Not only did he bring down the murder rate, but now he is being rewarded for his efforts. Monday, Guerrero became the first winner of the Roux Prize, a $100,000 award given by the Institute for Health Metrics and Evaluation at the University of Washington to someone who used evidence to have an impact on health.

Guerrero had no idea that guns would become a defining issue. "I wasn't really interested in violence," says the Harvard-trained physician, now 76, who had previously worked as an epidemiologist and president of the city's university.

That's not to say he was oblivious. Homicides were on his radar. But his priority as a new mayor was to improve public health.

"Once we obtained and cross-checked records, we saw that homicides were the No. 1 one cause of death, well beyond chronic and contagious diseases," Guerrero says. In Cali, the nation's third-largest metropolis, the medical examiner recorded about five murders a day, and the homicide rate was five times greater than a decade ago.

Taking a lesson from his Harvard training, Guerrero led an unbiased, clinical examination of the killings.

He mimicked what doctors do when confronted with a disease outbreak. Violence often spreads like the flu in urban areas, and the key is to find the source.

"Rodrigo gathered professionals from different arenas: physicians, statisticians, pathologists and police forces," says Oscar Rojas, an epidemiologist who worked with Guerrero in the organization later dubbed the Development, Security and Peace Program, or DESEPAZ.

Drug cartels seemed the likely scapegoat, since their rise during the 1980s had paralleled a surge in violence among Colombia's largest cities.

The team found that cartels had little influence on murder. But the data steered them in another direction.

"We noticed that nearly two-thirds of the homicides took place on weekends," says Guerrero.

Most of the incidents occurred after Friday paydays. The team didn't think drug barons were saving their dirty work for the weekend, so the researchers hunted for more clues.

Comparing the coroner's records with police reports revealed that more than half of the cases involved alcohol or happened at bars. So his administration cut access to booze and set curfews: Restaurants, bars and discos couldn't serve alcohol after 1 a.m. during the week and 2 a.m. over the weekend.

"As you can imagine, restaurant owners were not happy," says Guerrero. He replied: "Let's try this for three months. If nothing happens, we'll abandon the plan."

Restricting firearms became part of the plan too. At the time, 90 percent of Cali's murders involved guns.

That meant Guerrero had to negotiate with the biggest gun vendor in Colombia — the army. "The army manufactures and sells firearms," he explains. "They have been not very happy with the idea of restricting firearm use among the population. But we have managed to convince them with solid data that this is a very good process."

With the army's OK, he implemented a ban on carrying weapons on weekends and holidays. Stop-and-frisk checkpoints, which would become so unpopular two decades later in New York City, confiscated weapons from the most dangerous parts of the city.
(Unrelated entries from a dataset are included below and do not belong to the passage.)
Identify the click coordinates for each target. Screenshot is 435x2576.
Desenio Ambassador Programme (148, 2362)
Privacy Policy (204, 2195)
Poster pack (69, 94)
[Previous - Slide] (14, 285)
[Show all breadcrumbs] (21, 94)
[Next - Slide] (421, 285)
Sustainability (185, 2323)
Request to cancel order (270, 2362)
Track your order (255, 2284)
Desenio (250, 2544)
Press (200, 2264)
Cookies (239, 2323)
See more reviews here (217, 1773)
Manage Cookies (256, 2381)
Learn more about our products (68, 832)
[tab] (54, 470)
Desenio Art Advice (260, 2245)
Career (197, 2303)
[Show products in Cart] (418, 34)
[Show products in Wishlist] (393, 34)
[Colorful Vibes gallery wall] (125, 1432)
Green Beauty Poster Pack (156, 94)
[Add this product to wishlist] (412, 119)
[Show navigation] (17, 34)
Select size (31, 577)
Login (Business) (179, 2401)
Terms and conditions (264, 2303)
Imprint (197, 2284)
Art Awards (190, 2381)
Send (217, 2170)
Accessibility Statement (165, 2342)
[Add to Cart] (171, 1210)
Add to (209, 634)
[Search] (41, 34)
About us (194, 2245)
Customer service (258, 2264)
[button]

The measures worked. Murders dropped from 2,239 in 1994 to 1,695 in 1998 — a 30 percent decline. DESEPAZ continued to influence crime policy even after Guerrero's term ended in 1994. A decade later, Cali's murder rate per 100,000 people had been cut in half.

Meanwhile, other cities have copied DESEPAZ's approach; in Bogota, homicides dropped by two-thirds.
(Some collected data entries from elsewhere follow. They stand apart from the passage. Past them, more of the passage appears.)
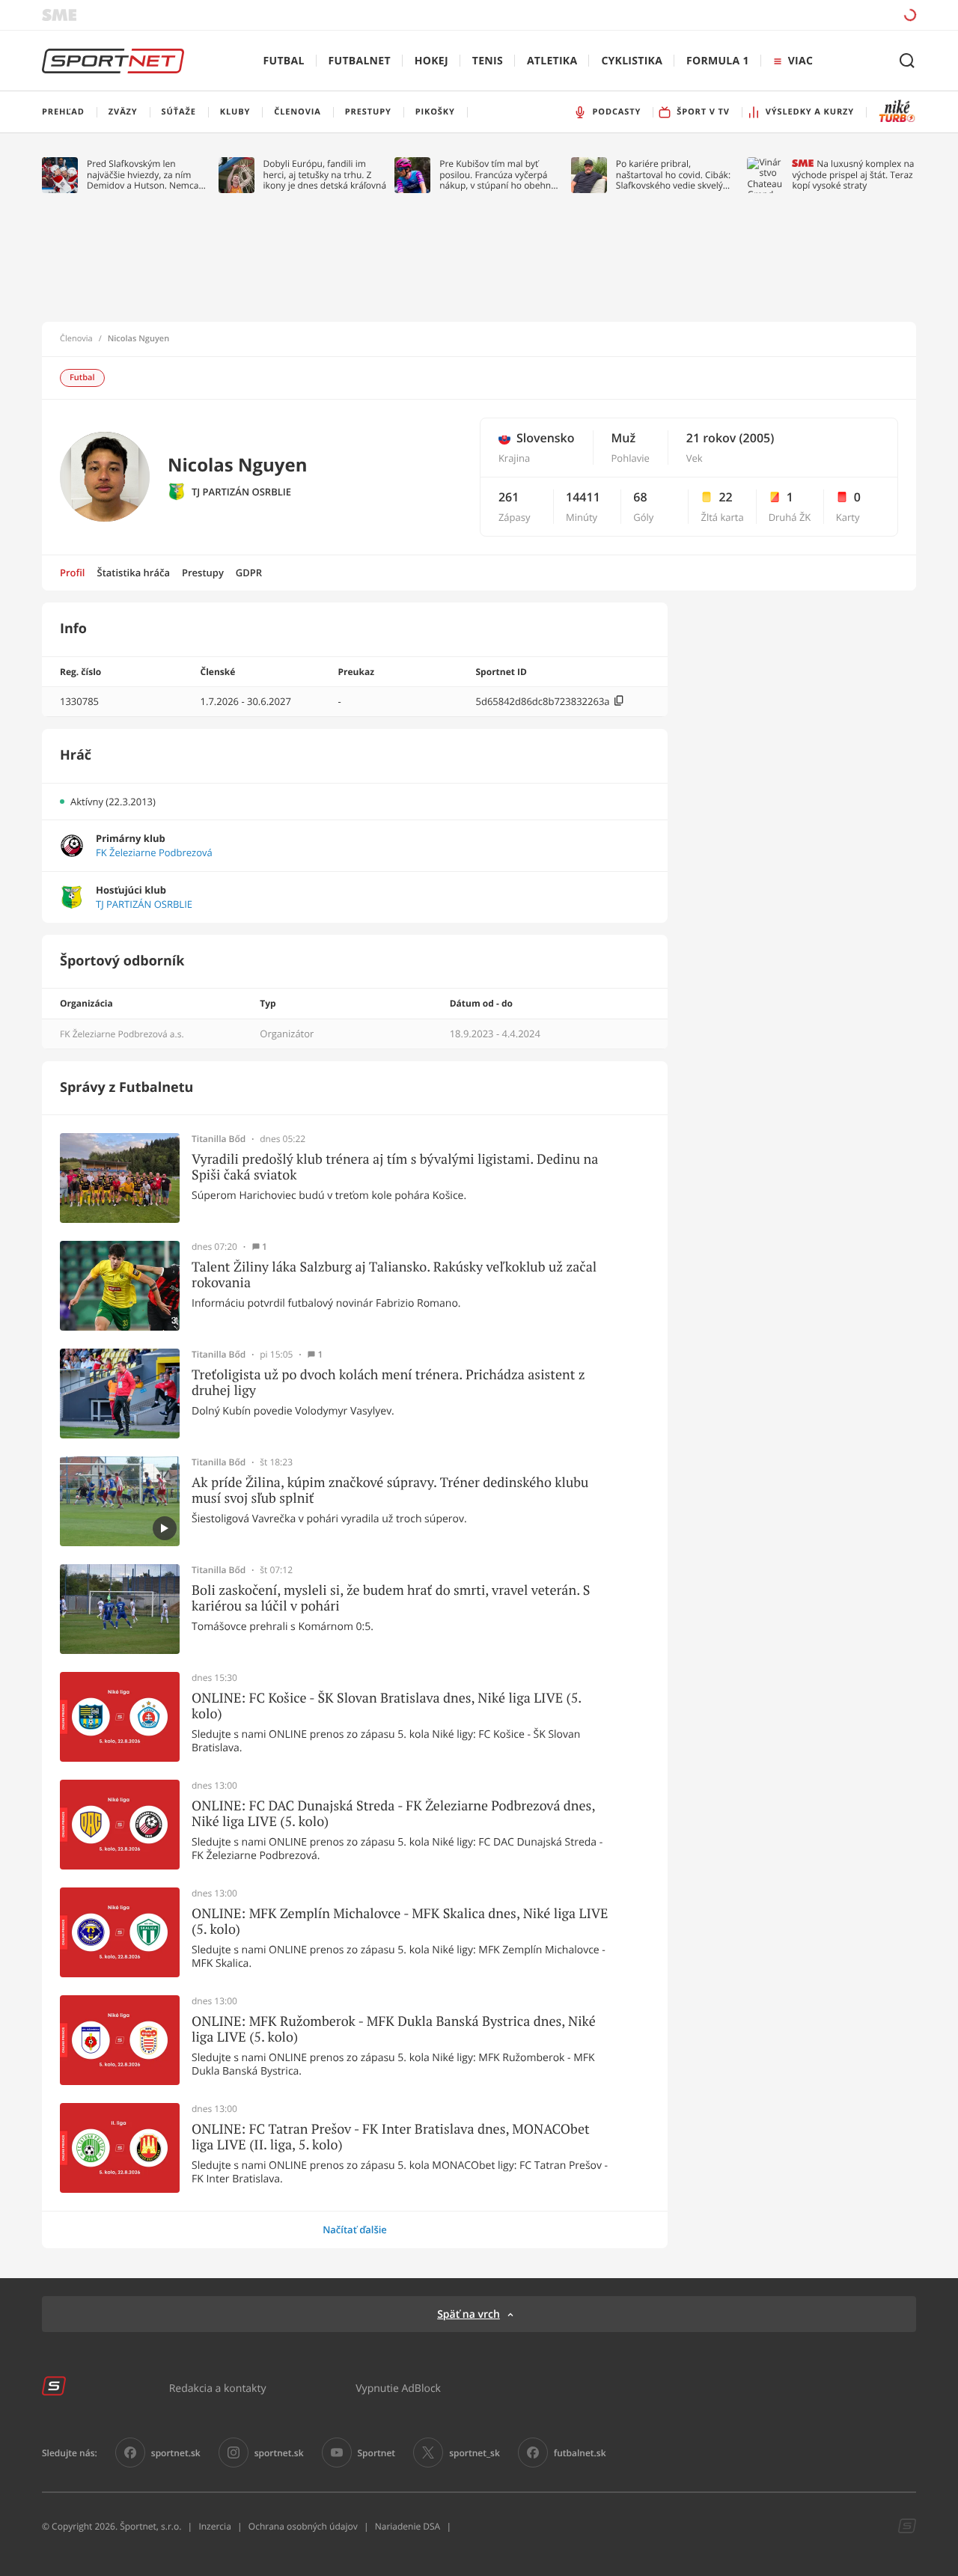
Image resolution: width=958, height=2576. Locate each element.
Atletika (552, 61)
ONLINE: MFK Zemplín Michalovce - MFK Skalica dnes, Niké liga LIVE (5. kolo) (400, 1921)
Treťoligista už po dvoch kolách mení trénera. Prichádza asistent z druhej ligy (388, 1383)
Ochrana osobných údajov (303, 2526)
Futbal (284, 61)
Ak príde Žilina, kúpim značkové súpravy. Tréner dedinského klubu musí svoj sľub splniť (390, 1490)
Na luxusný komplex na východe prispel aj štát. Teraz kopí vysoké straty (853, 175)
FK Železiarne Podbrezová (154, 852)
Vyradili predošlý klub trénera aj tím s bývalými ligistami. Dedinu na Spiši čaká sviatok (395, 1167)
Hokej (431, 61)
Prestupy (203, 572)
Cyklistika (631, 61)
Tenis (487, 61)
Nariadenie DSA (408, 2526)
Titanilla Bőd (218, 1139)
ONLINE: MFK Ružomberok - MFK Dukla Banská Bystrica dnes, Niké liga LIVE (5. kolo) (394, 2029)
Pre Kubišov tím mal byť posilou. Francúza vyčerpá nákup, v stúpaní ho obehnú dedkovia (497, 175)
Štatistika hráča (133, 572)
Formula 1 (717, 61)
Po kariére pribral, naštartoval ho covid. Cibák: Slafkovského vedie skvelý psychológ (673, 175)
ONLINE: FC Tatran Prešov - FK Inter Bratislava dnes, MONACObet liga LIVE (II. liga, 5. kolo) (391, 2137)
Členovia (76, 339)
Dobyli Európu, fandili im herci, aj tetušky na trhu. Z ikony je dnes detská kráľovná (325, 175)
"The recognition belongs to the method rather than individual," said Guerrero of the prize he received. And he's back on the case — re-elected Cali mayor in 2011 after the murders climbed again owing to beefs between drug trafficking gangs. He has since cut the murder rate from 80 per 100,000 to 56 per 100,000.

"That is a substantial reduction, but still unacceptably high," he says. "When I was young, Cali was a very peaceful, small town, so the reduction of homicide is now a personal challenge for me."